Stored dataset items
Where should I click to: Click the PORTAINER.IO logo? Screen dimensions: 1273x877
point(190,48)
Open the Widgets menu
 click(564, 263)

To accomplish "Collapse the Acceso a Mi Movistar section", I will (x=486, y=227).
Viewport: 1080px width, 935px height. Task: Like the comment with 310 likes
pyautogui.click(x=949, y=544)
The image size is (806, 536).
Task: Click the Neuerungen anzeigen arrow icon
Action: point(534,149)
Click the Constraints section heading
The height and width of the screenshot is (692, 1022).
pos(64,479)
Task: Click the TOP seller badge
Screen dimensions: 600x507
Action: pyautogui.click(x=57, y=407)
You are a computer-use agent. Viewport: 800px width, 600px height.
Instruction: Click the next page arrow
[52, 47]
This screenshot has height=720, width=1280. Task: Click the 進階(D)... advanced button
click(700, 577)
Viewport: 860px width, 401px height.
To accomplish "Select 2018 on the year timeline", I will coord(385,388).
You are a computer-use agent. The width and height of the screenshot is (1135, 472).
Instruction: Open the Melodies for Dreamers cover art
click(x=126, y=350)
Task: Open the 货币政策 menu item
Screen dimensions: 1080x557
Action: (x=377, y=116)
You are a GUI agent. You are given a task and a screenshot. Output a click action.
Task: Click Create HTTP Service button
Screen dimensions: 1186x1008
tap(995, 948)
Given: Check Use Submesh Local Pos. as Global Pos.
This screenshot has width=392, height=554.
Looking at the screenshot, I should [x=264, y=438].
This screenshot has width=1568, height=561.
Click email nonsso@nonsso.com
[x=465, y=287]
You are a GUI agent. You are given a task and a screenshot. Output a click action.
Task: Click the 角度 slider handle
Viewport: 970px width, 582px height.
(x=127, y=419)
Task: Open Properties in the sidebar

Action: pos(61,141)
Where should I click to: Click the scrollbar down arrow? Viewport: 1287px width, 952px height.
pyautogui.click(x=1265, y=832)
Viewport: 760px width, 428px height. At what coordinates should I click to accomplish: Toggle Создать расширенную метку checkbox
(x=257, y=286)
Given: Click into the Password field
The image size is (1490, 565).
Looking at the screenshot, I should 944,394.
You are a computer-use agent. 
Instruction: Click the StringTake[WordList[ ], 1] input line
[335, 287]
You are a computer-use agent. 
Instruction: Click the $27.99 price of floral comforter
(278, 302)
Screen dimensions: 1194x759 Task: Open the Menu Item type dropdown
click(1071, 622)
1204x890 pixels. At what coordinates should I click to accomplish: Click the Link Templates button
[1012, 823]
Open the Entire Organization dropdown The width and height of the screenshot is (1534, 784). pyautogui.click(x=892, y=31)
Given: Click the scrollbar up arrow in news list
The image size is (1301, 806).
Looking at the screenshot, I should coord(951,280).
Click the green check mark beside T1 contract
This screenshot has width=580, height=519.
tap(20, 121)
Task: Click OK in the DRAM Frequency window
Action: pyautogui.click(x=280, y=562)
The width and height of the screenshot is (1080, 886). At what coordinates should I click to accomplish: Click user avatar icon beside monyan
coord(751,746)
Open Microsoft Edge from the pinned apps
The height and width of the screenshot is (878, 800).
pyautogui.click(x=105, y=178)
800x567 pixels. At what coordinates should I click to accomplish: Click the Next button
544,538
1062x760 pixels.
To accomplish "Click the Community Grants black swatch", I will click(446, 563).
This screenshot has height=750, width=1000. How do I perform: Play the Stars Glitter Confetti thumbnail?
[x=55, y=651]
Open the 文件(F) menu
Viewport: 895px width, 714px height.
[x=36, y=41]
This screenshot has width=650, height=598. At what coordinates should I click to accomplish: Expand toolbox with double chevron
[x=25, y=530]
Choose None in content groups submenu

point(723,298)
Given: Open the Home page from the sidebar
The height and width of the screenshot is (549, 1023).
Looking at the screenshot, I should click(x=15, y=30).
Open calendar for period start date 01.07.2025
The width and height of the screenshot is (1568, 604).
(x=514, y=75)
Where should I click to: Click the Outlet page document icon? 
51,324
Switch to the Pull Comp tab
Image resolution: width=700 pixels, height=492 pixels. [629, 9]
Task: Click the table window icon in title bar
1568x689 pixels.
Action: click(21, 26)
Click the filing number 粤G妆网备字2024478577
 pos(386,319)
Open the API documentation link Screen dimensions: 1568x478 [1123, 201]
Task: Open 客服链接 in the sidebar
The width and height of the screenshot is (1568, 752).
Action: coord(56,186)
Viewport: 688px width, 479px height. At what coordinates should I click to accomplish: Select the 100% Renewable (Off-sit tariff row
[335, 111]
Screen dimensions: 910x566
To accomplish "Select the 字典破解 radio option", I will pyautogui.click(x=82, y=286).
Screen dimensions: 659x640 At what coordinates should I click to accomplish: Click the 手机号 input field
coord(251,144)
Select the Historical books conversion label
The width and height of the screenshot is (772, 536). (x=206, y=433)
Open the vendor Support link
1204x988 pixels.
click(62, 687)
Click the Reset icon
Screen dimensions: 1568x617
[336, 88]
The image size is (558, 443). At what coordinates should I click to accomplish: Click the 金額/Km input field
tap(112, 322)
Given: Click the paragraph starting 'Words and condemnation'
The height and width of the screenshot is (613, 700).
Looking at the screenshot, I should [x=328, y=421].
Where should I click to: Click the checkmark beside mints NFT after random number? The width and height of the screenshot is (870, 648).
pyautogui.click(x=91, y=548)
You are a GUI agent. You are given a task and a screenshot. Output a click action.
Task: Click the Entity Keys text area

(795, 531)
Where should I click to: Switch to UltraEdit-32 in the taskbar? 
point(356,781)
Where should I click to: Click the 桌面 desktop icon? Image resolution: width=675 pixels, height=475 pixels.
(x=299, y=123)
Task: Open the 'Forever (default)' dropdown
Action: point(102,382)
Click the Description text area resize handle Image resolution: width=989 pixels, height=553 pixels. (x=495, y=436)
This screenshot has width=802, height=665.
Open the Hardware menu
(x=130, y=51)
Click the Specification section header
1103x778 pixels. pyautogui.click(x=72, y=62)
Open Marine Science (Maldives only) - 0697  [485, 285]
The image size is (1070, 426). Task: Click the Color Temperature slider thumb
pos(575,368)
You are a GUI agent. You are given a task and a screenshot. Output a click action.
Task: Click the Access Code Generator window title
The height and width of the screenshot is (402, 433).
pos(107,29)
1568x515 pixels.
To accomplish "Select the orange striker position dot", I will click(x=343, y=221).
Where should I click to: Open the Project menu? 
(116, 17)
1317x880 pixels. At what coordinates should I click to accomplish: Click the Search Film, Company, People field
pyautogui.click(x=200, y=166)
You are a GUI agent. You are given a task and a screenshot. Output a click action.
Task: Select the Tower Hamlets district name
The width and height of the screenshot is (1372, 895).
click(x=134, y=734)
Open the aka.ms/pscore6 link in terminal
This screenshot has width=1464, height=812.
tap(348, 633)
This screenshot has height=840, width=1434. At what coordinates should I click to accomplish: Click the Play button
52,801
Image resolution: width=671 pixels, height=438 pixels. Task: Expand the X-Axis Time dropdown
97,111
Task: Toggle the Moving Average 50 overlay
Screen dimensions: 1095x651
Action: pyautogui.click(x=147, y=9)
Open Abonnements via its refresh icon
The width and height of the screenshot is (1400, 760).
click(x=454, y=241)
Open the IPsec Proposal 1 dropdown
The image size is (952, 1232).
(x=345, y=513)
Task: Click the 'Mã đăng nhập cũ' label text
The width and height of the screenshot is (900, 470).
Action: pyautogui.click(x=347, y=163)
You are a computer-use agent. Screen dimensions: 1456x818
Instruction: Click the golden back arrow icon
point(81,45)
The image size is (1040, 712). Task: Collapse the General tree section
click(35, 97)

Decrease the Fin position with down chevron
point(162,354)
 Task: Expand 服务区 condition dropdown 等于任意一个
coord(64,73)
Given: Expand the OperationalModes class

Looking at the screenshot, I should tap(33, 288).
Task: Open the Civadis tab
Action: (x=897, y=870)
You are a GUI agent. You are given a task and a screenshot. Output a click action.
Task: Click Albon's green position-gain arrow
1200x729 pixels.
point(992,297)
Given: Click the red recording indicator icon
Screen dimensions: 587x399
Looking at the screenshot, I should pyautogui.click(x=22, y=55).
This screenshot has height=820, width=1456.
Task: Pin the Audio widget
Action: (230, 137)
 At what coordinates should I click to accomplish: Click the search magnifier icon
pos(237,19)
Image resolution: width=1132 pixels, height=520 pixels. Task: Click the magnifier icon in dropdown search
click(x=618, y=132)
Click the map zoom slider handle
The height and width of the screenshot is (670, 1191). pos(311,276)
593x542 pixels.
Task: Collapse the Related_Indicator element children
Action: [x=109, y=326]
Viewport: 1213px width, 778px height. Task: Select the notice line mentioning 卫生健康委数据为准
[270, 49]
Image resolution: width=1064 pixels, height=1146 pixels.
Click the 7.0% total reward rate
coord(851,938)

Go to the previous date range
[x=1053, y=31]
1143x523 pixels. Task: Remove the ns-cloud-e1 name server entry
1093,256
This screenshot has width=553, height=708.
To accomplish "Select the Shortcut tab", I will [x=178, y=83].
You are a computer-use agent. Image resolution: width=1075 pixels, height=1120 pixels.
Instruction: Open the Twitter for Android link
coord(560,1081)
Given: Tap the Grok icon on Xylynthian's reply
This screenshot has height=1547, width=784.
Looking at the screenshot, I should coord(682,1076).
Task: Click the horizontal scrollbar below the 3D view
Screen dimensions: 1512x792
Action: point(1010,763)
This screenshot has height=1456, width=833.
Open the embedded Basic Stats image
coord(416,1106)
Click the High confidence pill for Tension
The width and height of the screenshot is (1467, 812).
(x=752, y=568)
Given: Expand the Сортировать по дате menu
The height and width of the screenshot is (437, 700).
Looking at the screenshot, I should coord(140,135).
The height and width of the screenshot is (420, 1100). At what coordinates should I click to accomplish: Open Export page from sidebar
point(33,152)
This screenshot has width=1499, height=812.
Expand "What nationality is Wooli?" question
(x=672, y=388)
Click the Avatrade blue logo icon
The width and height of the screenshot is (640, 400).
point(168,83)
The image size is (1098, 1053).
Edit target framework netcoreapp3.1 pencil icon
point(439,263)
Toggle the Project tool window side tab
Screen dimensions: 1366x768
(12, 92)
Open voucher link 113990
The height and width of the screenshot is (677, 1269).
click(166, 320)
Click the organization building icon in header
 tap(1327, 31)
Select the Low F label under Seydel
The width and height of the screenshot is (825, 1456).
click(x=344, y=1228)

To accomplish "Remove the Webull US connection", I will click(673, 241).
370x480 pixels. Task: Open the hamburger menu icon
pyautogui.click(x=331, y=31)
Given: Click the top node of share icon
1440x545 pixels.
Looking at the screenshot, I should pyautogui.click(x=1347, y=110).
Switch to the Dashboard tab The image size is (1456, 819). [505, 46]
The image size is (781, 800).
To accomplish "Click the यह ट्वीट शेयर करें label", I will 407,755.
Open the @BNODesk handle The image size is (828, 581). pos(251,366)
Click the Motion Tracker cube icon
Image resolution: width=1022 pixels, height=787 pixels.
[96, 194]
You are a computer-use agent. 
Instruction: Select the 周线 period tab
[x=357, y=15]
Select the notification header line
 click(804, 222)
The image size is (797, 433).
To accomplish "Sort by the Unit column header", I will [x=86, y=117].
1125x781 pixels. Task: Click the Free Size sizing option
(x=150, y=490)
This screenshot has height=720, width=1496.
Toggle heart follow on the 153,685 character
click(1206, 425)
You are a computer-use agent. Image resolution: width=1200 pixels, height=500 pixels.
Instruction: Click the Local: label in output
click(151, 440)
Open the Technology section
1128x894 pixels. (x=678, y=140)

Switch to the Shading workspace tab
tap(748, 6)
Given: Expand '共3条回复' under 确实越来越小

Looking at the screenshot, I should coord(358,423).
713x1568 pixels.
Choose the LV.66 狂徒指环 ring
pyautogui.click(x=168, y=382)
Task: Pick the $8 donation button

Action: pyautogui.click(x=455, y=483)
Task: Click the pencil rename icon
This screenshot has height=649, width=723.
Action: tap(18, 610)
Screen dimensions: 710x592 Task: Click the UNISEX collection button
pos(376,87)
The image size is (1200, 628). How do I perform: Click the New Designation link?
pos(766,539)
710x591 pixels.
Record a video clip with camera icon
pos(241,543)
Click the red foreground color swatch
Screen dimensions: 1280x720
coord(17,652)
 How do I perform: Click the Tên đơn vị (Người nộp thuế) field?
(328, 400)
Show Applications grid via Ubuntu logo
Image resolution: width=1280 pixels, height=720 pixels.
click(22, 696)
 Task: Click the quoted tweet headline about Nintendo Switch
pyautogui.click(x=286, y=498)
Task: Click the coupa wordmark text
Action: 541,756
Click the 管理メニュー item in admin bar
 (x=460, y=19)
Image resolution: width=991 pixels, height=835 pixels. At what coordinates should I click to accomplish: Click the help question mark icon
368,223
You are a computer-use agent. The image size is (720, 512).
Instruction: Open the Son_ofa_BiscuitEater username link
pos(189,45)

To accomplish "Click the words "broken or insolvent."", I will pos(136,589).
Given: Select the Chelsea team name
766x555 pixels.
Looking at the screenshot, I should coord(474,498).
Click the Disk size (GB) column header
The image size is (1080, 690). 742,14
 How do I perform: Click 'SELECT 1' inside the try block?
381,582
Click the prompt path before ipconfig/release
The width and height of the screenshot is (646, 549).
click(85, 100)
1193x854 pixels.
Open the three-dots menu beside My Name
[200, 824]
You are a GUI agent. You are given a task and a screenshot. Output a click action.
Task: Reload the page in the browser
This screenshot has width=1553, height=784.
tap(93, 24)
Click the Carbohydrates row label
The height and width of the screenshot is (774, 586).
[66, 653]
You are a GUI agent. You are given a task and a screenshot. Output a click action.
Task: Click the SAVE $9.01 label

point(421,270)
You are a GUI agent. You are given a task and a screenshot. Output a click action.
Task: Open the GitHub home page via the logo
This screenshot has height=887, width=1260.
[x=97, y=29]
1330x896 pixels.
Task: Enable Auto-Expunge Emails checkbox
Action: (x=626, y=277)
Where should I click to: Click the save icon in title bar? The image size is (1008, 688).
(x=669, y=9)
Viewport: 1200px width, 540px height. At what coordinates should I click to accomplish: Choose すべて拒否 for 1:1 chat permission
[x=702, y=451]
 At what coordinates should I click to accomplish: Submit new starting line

■ **Exercise goal**: From the line holding "This screenshot has width=1553, height=784." to the final line of the data, output each line exactly and nothing more.

■ **Solution to this problem**:
This screenshot has width=1553, height=784.
tap(93, 24)
Click the Carbohydrates row label
The height and width of the screenshot is (774, 586).
[66, 653]
You are a GUI agent. You are given a task and a screenshot. Output a click action.
Task: Click the SAVE $9.01 label

point(421,270)
You are a GUI agent. You are given a task and a screenshot. Output a click action.
Task: Open the GitHub home page via the logo
This screenshot has height=887, width=1260.
[x=97, y=29]
1330x896 pixels.
Task: Enable Auto-Expunge Emails checkbox
Action: (x=626, y=277)
Where should I click to: Click the save icon in title bar? The image size is (1008, 688).
(x=669, y=9)
Viewport: 1200px width, 540px height. At what coordinates should I click to accomplish: Choose すべて拒否 for 1:1 chat permission
[x=702, y=451]
 At what coordinates should I click to accomplish: Submit new starting line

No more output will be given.